>> START INFORMATION GIVEN

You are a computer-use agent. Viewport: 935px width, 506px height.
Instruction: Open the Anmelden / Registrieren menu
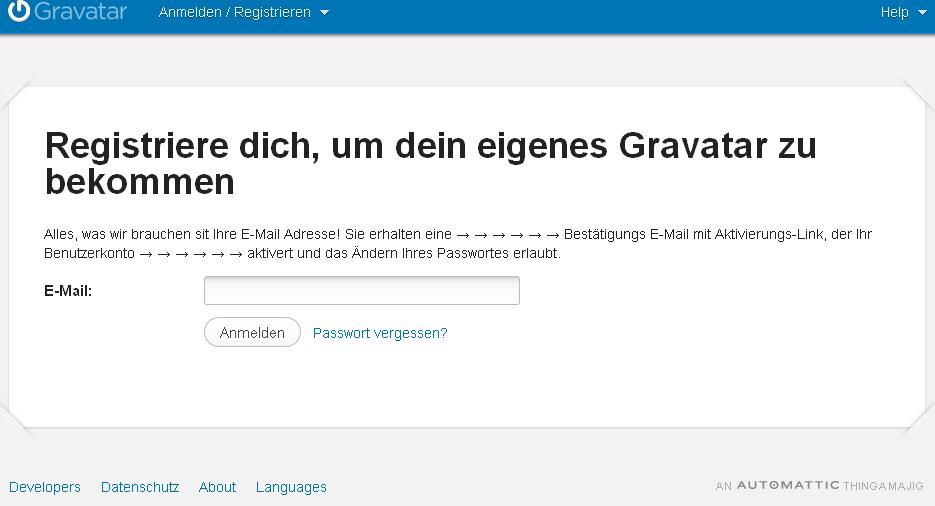pos(234,12)
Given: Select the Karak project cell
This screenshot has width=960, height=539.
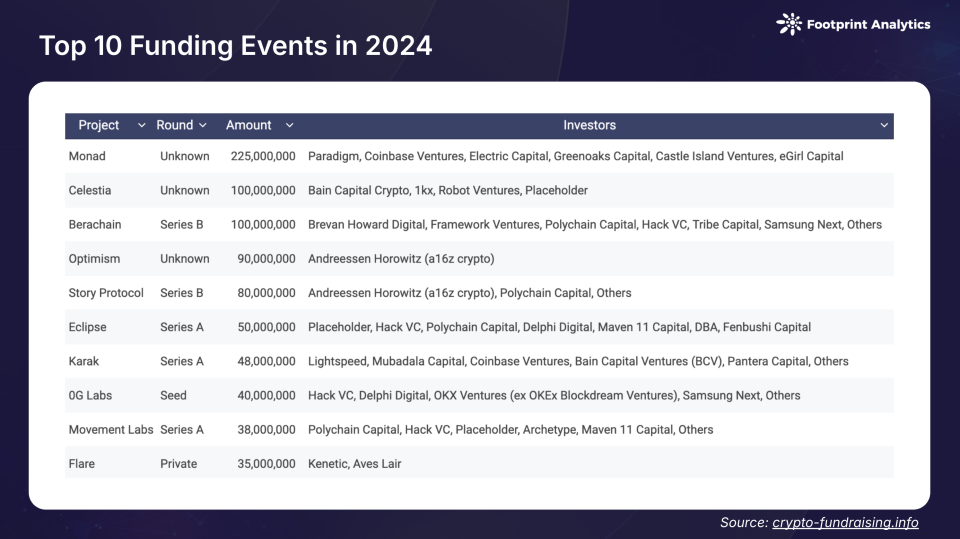Looking at the screenshot, I should 85,361.
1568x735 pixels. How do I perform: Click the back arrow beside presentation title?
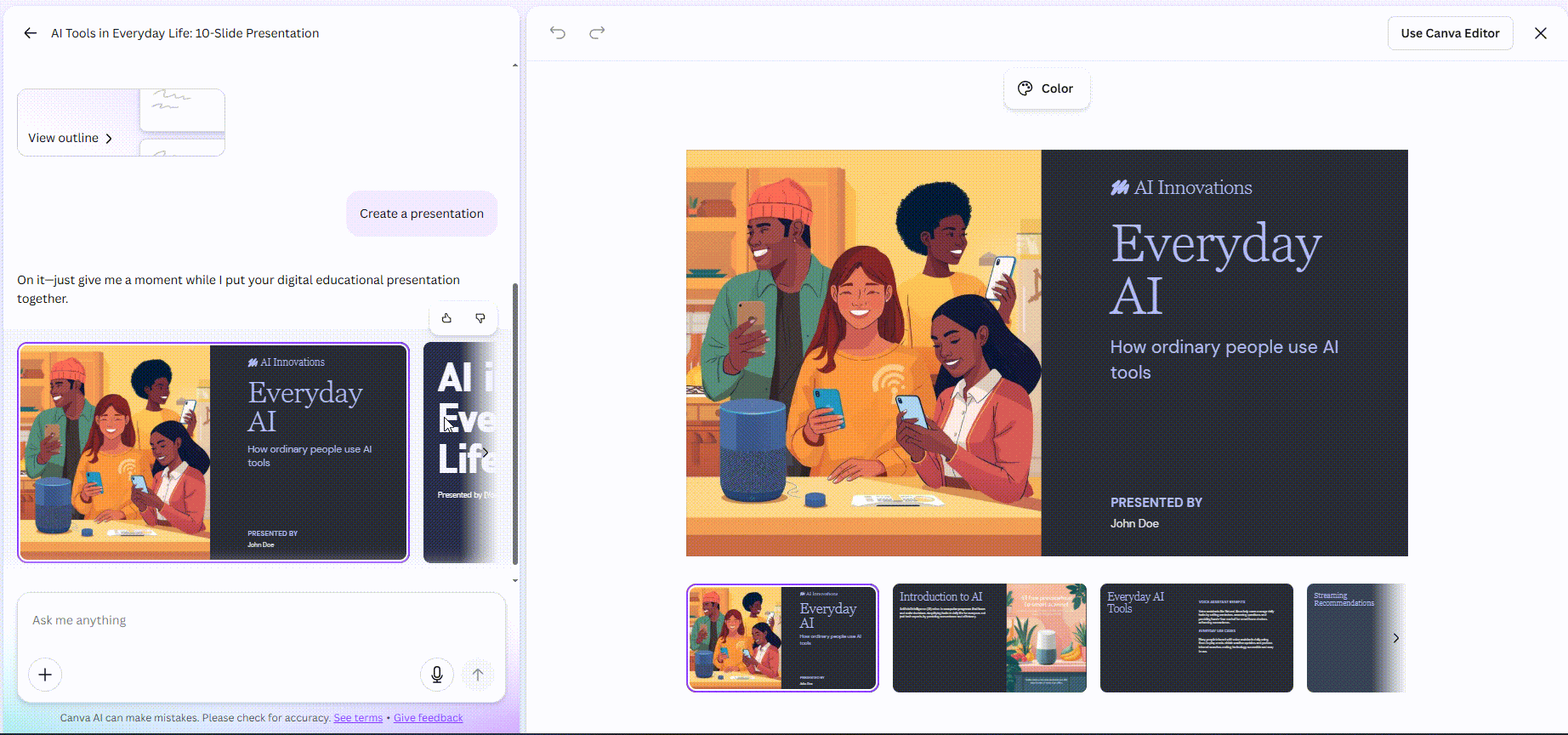31,33
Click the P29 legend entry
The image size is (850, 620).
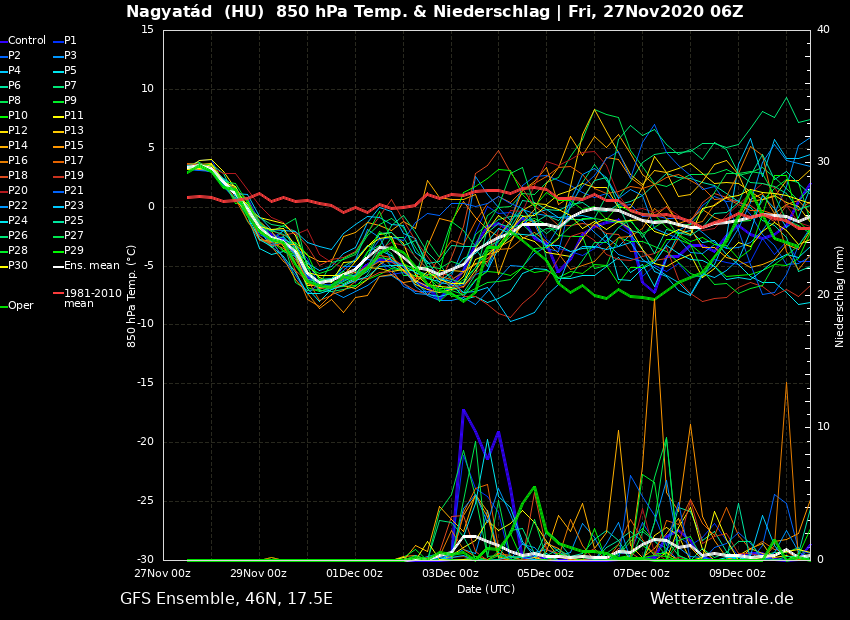(x=74, y=251)
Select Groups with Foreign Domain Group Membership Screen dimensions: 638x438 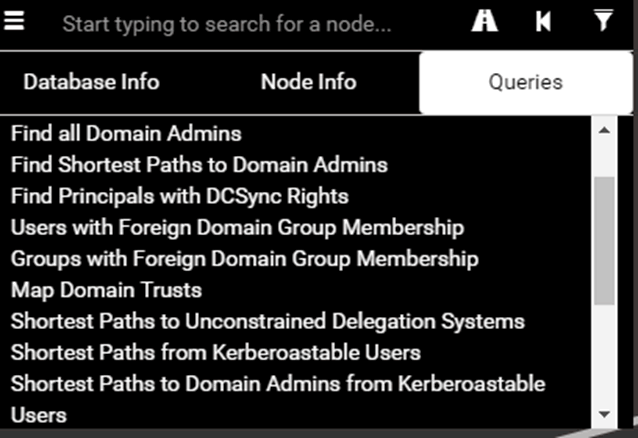click(x=245, y=259)
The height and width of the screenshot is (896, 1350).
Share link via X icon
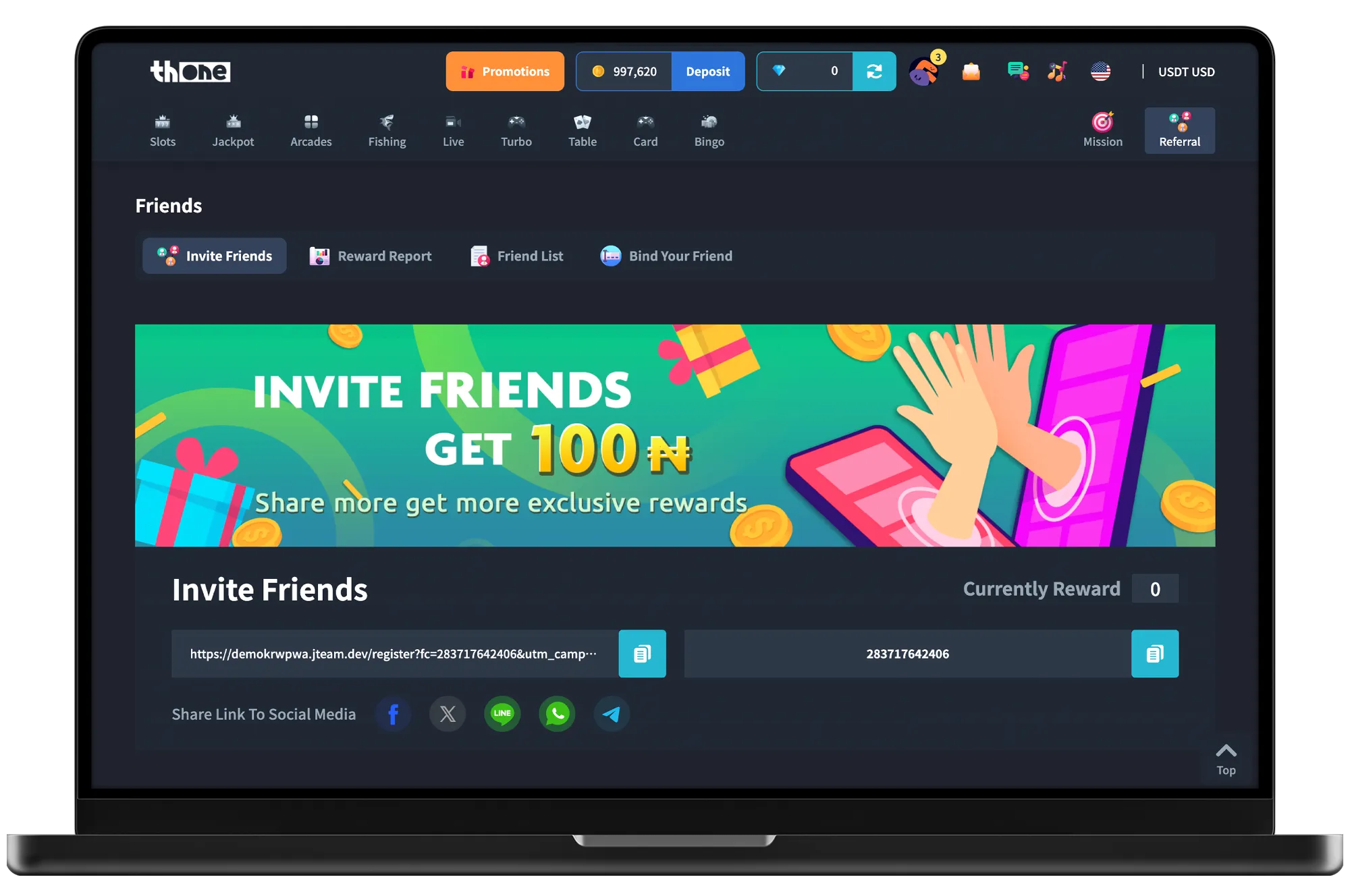(448, 714)
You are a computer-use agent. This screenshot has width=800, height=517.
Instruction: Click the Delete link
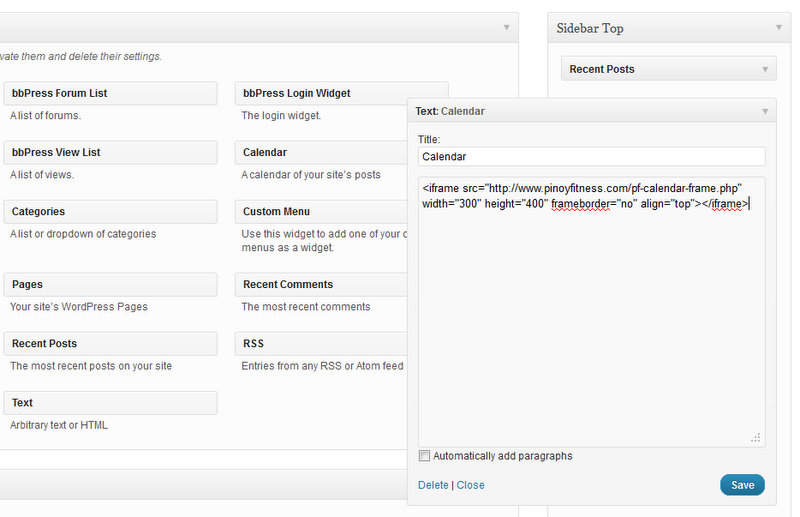point(433,485)
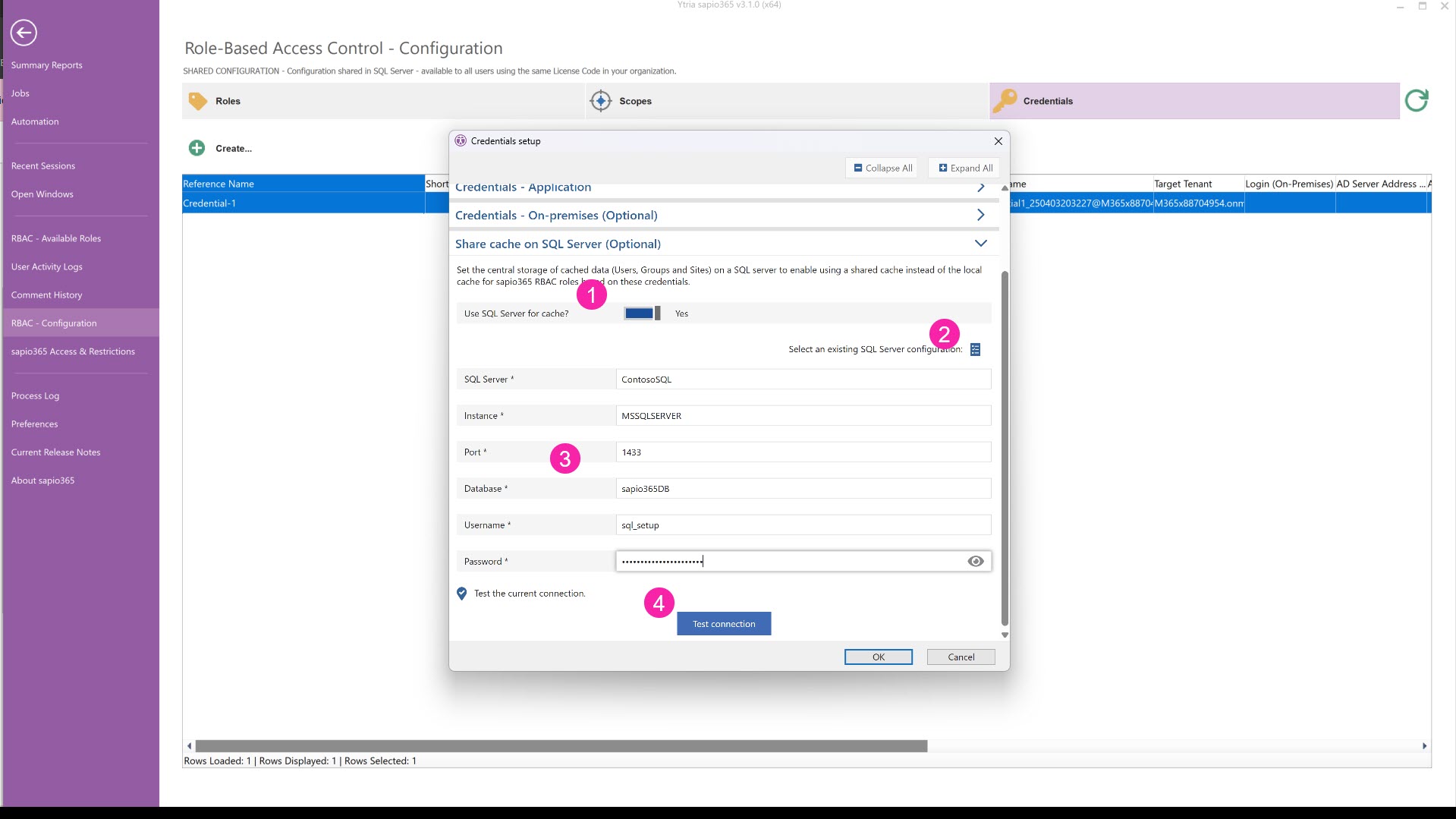This screenshot has height=819, width=1456.
Task: Collapse the Share cache on SQL Server section
Action: 980,244
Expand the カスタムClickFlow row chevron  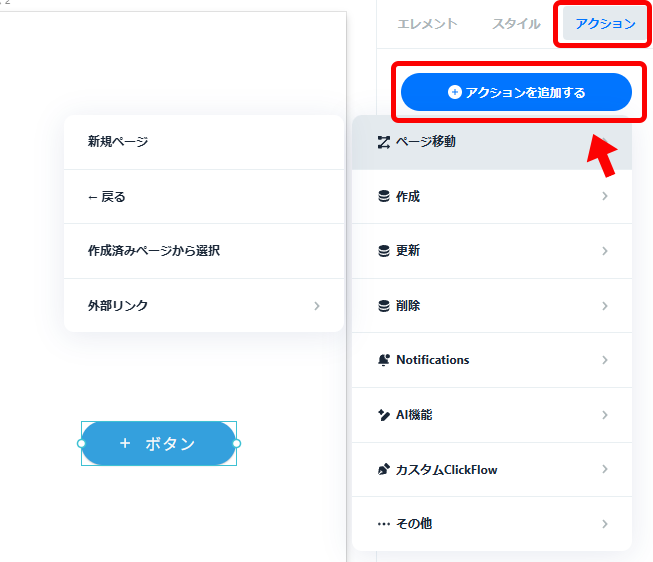point(605,469)
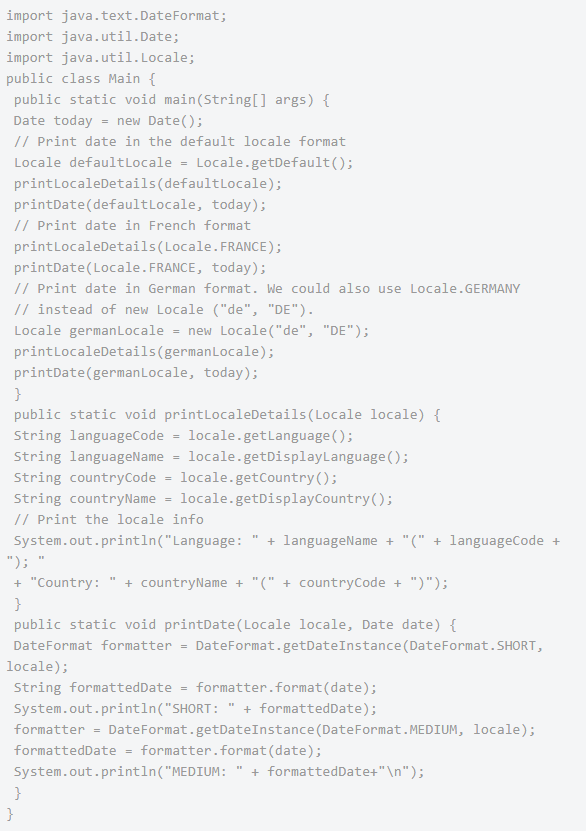
Task: Click the println MEDIUM formattedDate line
Action: tap(219, 772)
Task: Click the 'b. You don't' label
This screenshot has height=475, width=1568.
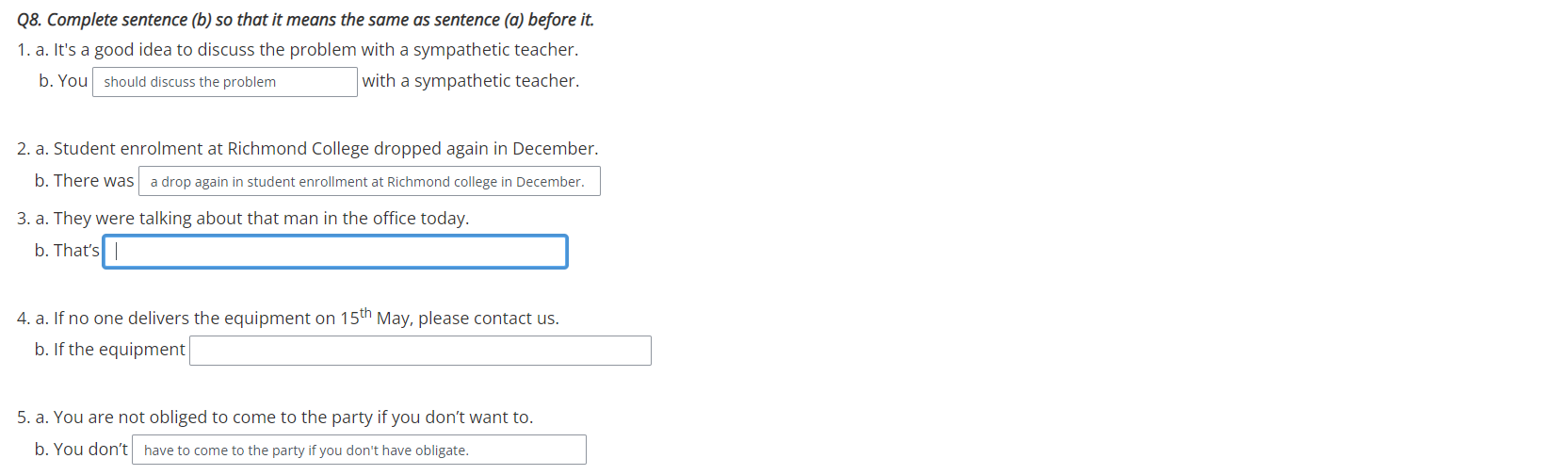Action: [81, 450]

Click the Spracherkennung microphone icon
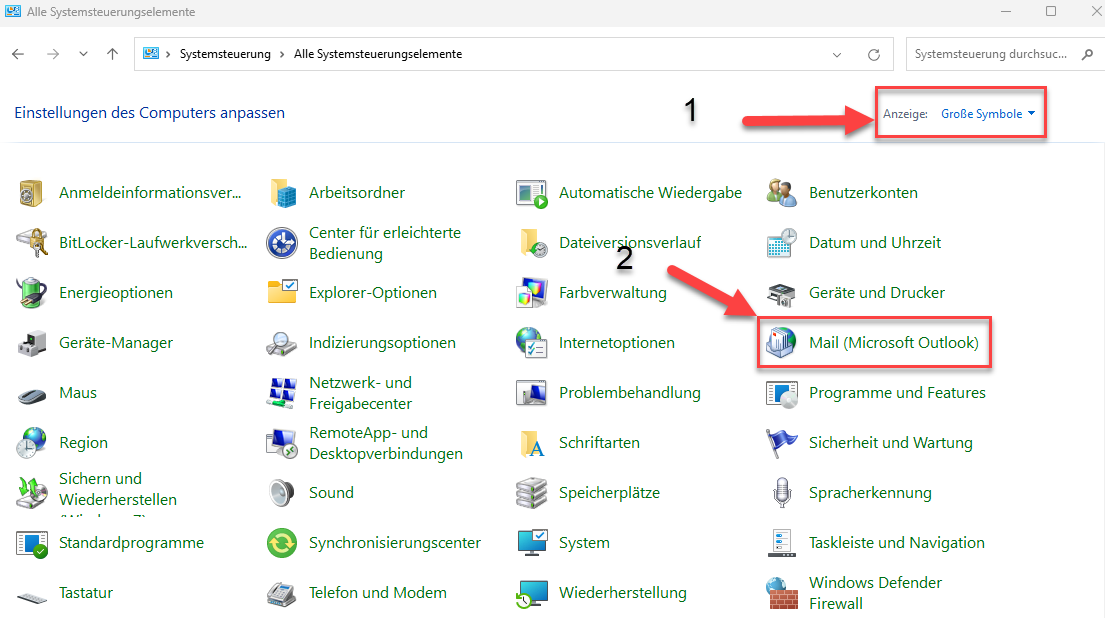click(782, 493)
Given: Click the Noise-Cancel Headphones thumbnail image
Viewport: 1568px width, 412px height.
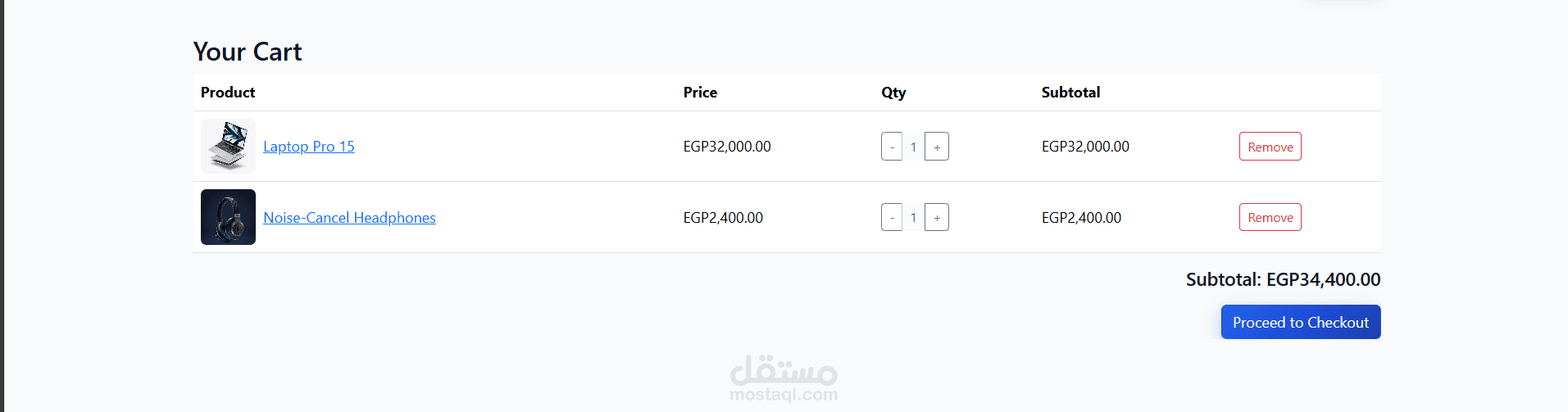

>> END INFORMATION GIVEN

WORK TO BE COMPLETED
Could you rewrite the listing above, from its first line through the line holding "(x=74, y=251)", inclusive, as a JSON list of strings with one string per line and blank lines left out? Leave the pictures out of the answer.

THE SOLUTION
[
  "You are a computer-use agent. Viewport: 935px width, 506px height.",
  "Instruction: Open the Anmelden / Registrieren menu",
  "pos(234,12)",
  "Given: Select the Karak project cell",
  "This screenshot has width=960, height=539.",
  "Looking at the screenshot, I should 85,361.",
  "1568x735 pixels. How do I perform: Click the back arrow beside presentation title?",
  "31,33",
  "Click the P29 legend entry",
  "The image size is (850, 620).",
  "(x=74, y=251)"
]